● **REQUIREMENT**:
An exact copy is all that is wanted: the lines from the one with "You are a GUI" through the end of the listing below, both included, minus any pictures.

● **SUPPLIED RECORDS**:

■ ■ ■ ■ ■

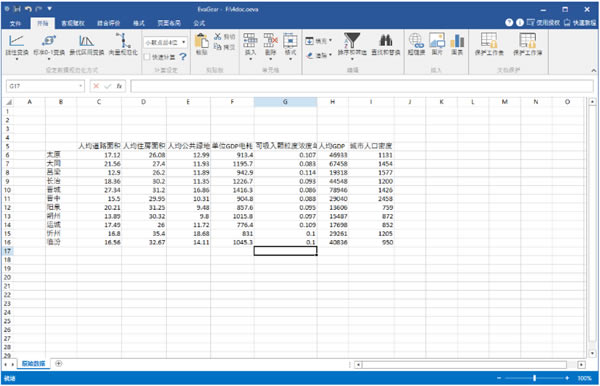The height and width of the screenshot is (386, 600).
Task: Open the sort and filter funnel tool
Action: (352, 40)
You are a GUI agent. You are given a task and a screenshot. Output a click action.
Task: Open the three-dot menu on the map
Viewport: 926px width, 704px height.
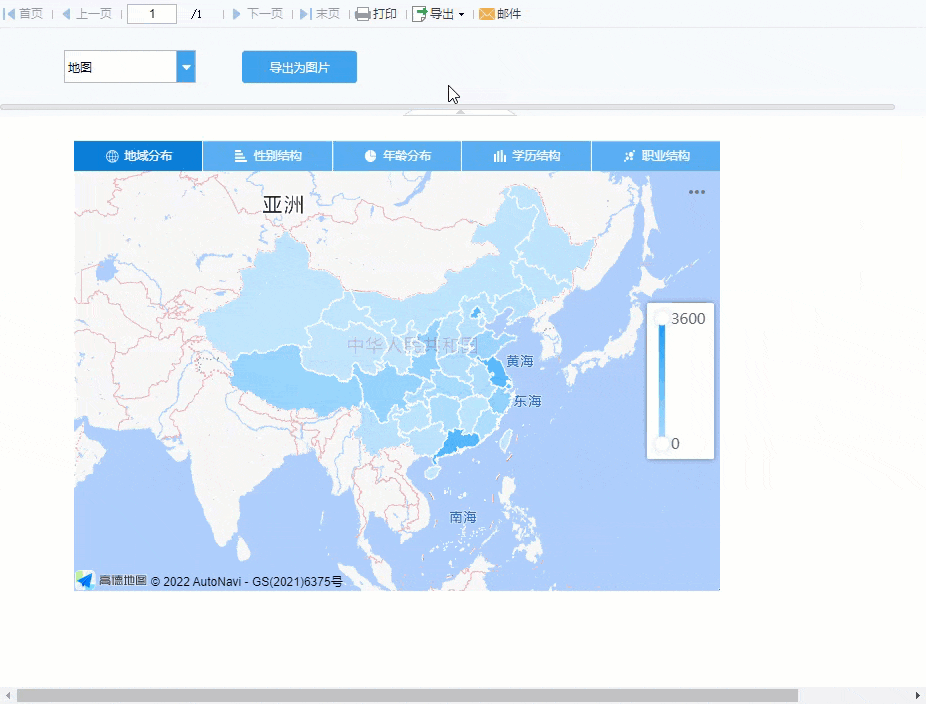click(x=697, y=192)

■ ■ ■ ■ ■

● **TASK ANSWER**:
You are a GUI agent. You are given a task and a screenshot. Output a click action.
Task: Open the three-dot menu on the map
Viewport: 926px width, 704px height.
click(x=697, y=192)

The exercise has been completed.